What the exercise asks: Write out exactly the lines running from the line that includes "How do I perform: Click" to the end of the data, both ends included, and nothing besides.

---------- Material for this exercise ----------

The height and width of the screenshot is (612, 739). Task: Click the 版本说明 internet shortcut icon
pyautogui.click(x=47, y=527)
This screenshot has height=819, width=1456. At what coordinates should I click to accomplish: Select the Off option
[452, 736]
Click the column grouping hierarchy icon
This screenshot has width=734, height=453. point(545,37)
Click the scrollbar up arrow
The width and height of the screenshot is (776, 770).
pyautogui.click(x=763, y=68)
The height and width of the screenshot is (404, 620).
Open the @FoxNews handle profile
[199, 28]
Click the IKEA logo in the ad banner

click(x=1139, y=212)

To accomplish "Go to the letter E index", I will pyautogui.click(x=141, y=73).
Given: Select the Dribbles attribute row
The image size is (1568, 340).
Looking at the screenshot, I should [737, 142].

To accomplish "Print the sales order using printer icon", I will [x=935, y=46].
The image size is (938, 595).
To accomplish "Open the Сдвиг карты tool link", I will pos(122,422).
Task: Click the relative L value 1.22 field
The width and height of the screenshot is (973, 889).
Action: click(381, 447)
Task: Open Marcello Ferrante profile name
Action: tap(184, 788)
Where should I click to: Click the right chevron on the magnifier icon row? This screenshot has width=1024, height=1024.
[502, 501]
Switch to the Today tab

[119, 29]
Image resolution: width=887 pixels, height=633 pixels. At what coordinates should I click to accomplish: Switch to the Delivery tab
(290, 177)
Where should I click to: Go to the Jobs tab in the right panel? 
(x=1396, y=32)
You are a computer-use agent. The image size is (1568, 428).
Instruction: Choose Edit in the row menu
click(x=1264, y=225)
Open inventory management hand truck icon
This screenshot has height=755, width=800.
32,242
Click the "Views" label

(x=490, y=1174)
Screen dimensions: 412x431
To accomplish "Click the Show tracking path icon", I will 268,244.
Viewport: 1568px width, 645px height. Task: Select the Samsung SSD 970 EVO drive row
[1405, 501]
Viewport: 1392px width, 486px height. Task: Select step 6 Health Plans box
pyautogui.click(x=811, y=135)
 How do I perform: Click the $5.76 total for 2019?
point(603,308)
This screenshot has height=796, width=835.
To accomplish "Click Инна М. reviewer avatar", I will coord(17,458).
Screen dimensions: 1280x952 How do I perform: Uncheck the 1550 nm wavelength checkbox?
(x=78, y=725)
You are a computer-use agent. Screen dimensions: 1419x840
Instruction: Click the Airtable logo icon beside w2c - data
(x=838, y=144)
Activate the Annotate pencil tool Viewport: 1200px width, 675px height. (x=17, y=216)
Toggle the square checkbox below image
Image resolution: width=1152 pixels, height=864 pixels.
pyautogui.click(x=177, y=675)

----------

Solved exercise:
 How do I perform: Click the $5.76 total for 2019?
point(603,308)
This screenshot has height=796, width=835.
To accomplish "Click Инна М. reviewer avatar", I will coord(17,458).
Screen dimensions: 1280x952 How do I perform: Uncheck the 1550 nm wavelength checkbox?
(x=78, y=725)
You are a computer-use agent. Screen dimensions: 1419x840
Instruction: Click the Airtable logo icon beside w2c - data
(x=838, y=144)
Activate the Annotate pencil tool Viewport: 1200px width, 675px height. (x=17, y=216)
Toggle the square checkbox below image
Image resolution: width=1152 pixels, height=864 pixels.
pyautogui.click(x=177, y=675)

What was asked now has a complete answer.